- **TEXT PASSAGE**
•••

The Gaze as the Obscure God

Natalie Wülfing

The Zone of Interest (2023), a film by Jonathan Glazer, transports us from the first frame into the deepest dread, felt in the body. With a grey blank screen and the indistinguishable sound of distant droning we are looked at by nothing.
Then we observe provincial family life, in nature, in a garden and inside a home. We are in the home life of Nazis, the garden wall being the wall of the Auschwitz concentration camp. The father of the family is Rudolf Höss, the commander responsible for the acceleration of the mass murder through the efficiency of the gas chambers and crematoriums.

But it is not a holocaust movie falling into absurdities of voyeuristic kitsch. Films about victims of any kind always display this humanist sadism inherent in good intentions.
Glazer’s film does not fall into this trap. Here, not our “vision is solicited, but our gaze is aroused”[1], as a nausea that reigns over the entire experience of watching this film. We are in the field of the gaze.
The camera creates a dispassionate effect using remote-controlled fixed cameras, echoing the distance of the protagonists to the real next door. Glazer makes us part of the horror by emphasizing the manifestation of the “rejection of the pathological object.”[2] The protagonists are shown in the scotomisation of reality, result of the foreclosure, that both knows and sees, and ignores. The soundtrack, diffuse and haunting, enters the body of the viewer instead.

•••

[Screenshot grounding data]
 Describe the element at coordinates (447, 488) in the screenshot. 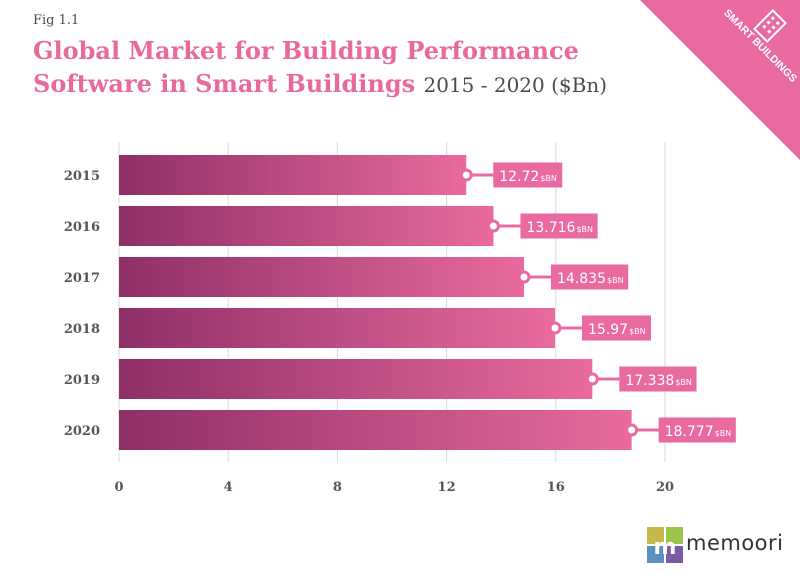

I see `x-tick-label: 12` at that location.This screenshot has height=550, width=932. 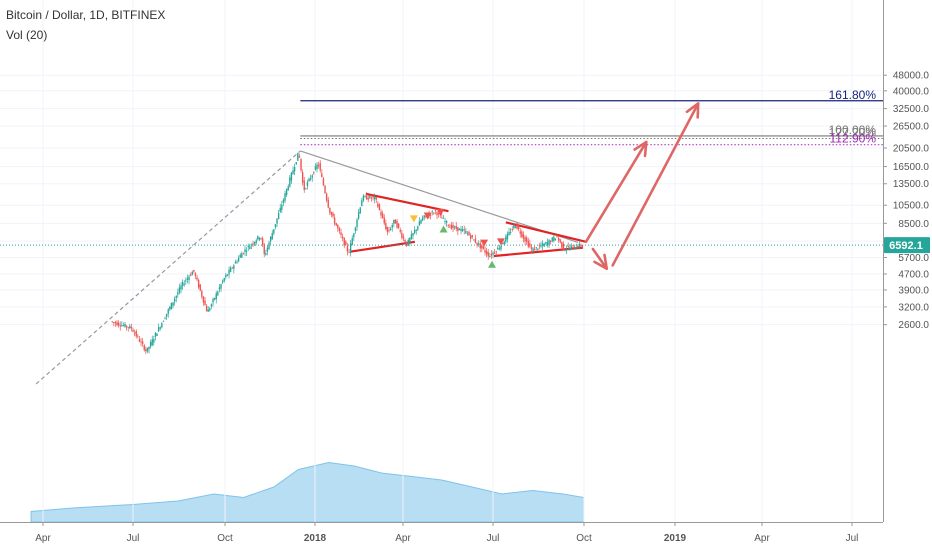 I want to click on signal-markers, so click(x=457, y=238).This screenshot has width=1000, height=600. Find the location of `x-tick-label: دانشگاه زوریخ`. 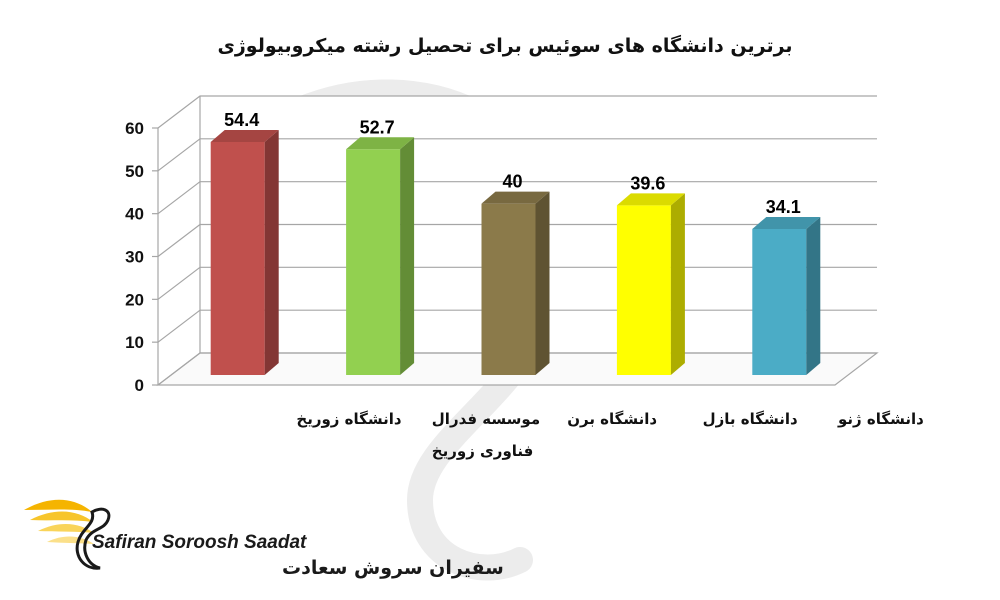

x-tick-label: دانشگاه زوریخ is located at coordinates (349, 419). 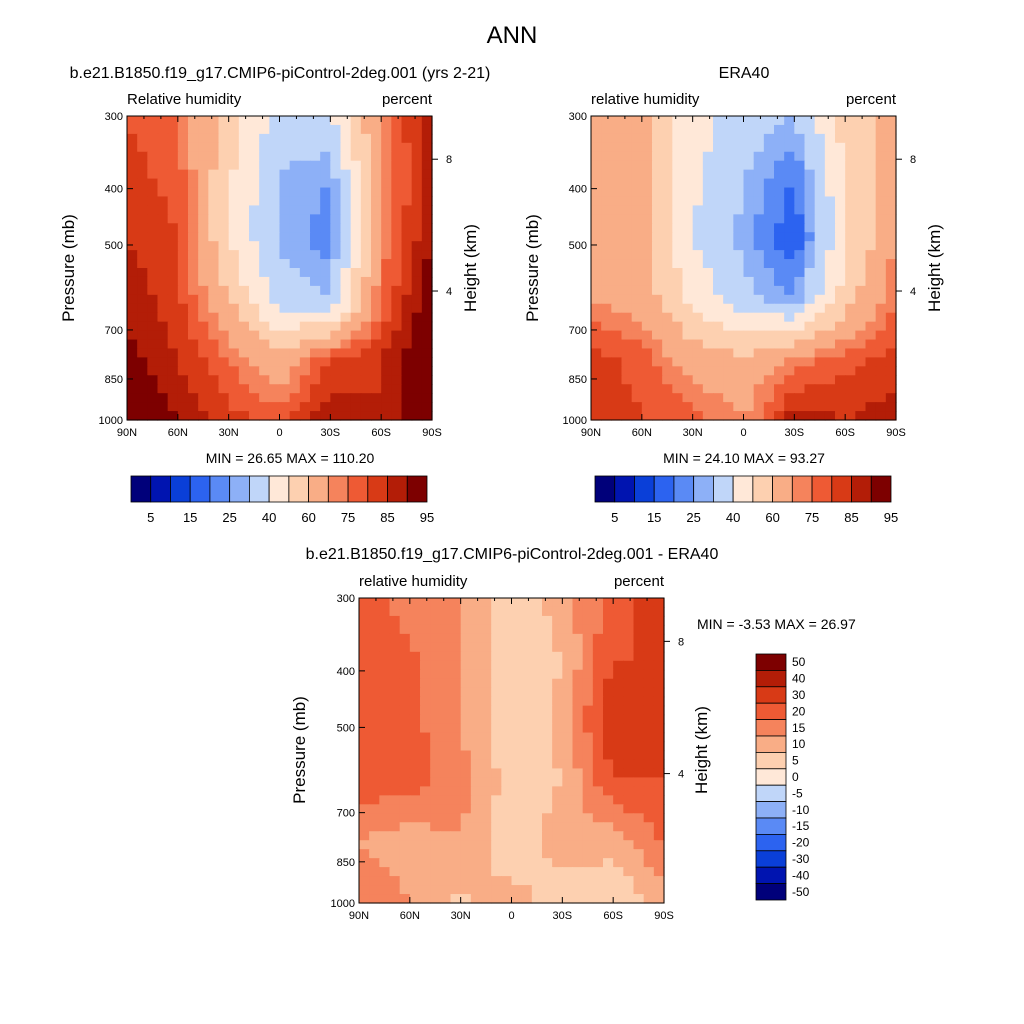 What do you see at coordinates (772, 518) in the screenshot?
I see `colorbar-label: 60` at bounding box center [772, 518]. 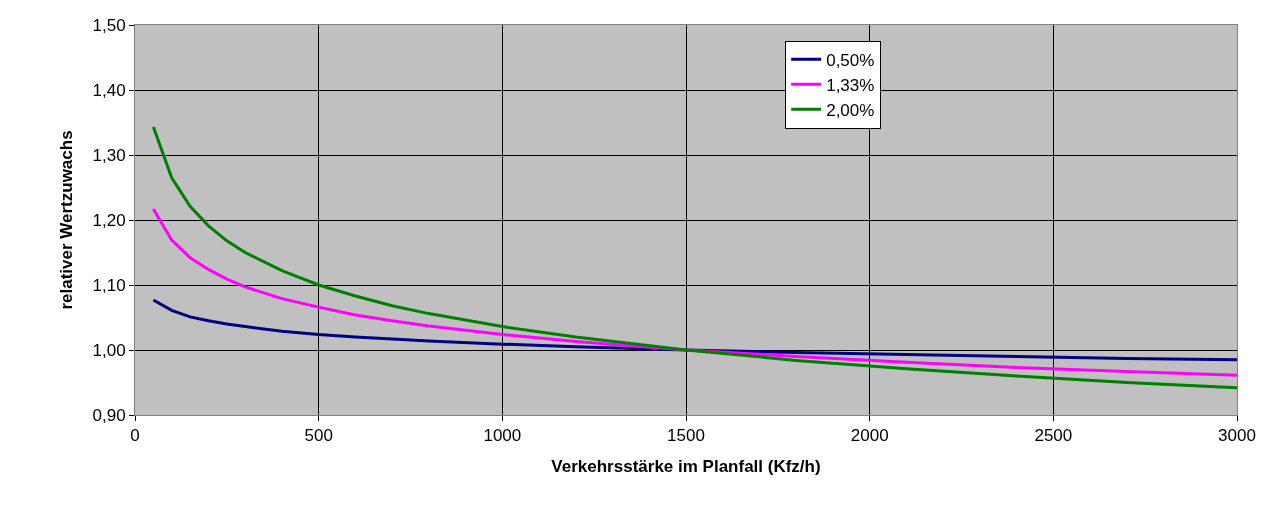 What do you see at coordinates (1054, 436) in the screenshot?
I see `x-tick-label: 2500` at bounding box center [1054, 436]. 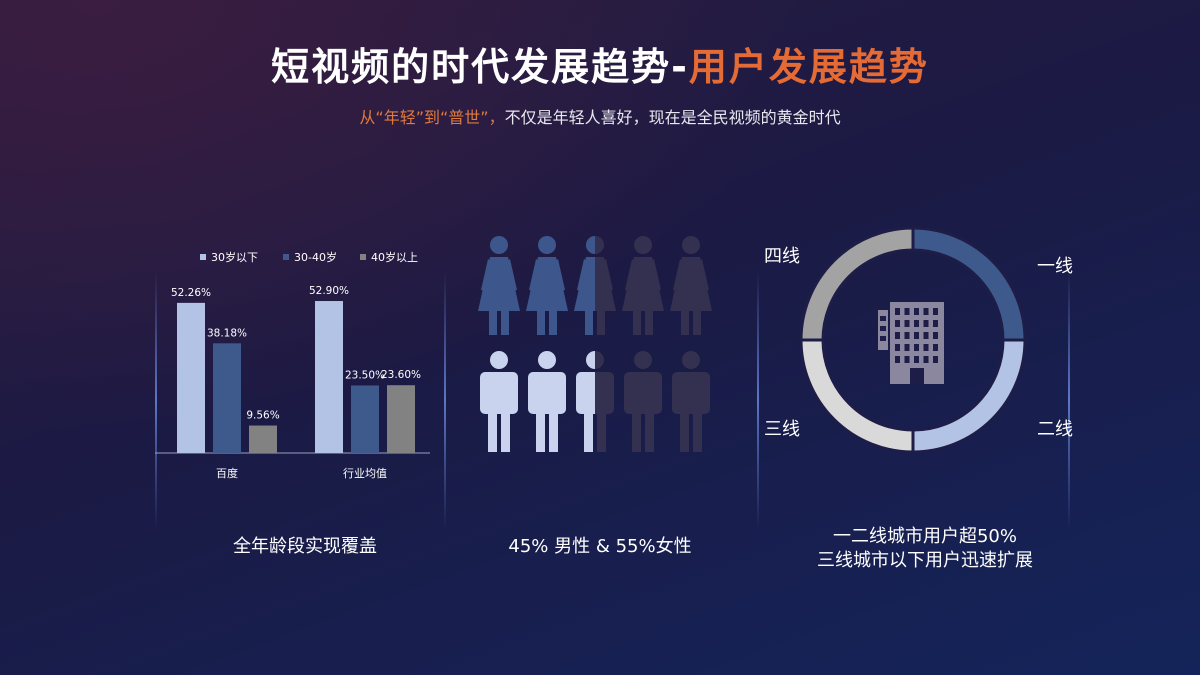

•••

- **PROBLEMS TO WORK ON**
[A] Translate this sentence from the essay on The Zone of Interest into French: "The soundtrack, diffuse and haunting, enters the body of the viewer instead."
[B] Summarize the essay on The Zone of Interest in two sentences.
[C] Carry on the essay on The Zone of Interest from its last sentence.

- **ANSWERS PER TASK**
[A] La bande sonore, diffuse et obsédante, pénètre plutôt dans le corps du spectateur.

[B] The Zone of Interest, a 2023 film by Jonathan Glazer, shows the family life of Rudolf Höss, the Auschwitz commander, in a home whose garden wall is the wall of the camp. The essay holds that the film avoids the voyeuristic kitsch of holocaust movies, using fixed remote-controlled cameras to echo the family's distance from the reality next door while its diffuse, haunting soundtrack enters the viewer's body.

[C]
Thus, Glazer does not avert his eye and does not “succumb to the fascination of the sacrifice in itself,”[3] as many film directors have been guilty of. He rather makes present what “the offering to obscure gods of an object of sacrifice” means. “As if under some monstrous spell,”[4] Lacan adds. Glazer renders this monstrous and invisible spell present by the absence of the crime and its victims. Unspeakable atrocity is here shown by the unspeakableness as such.

Prosaic homelife, the dahlias and the lilacs, serve as banalities of evil. The fog represents the other side. Yes - there is the fog of the smoke rising behind the garden wall, the fog of ash falling into the stream where the family goes boating - but the voice and the gaze are present as objects a in their function of appearing in the absence of seeing, hearing and speaking.
The fog - Night and Fog by Alain Resnais is referenced in the grey blank screen and its industrial humming sound - is a real of “desire in its pure state” that “culminates in sacrifice and murder.”[5]
As Lacan says, indifference or averting one’s eye from the barbarity, as has been said about the German population of the time, are but indicators. They are not the key to the mystery of the monstrosity. “But turning a courageous gaze towards this phenomenon […] the sacrifice signifies that, in the object of our desires, we try to find evidence for the presence of the desire of this Other that I call here the dark God.”[6]

 

REfErences

[1] Lacan, J., The Seminar of Jacques Lacan, Book XI: The Four Fundamental Concepts of Psychoanalysis, ed. J.-A. Miller, London: Penguin, 1994, p. 274

[2] Ibid., p. 276.

[3] Ibid., p. 275.

[4] Ibid.

[5] Ibid., pp. 275-6.

[6] Ibid.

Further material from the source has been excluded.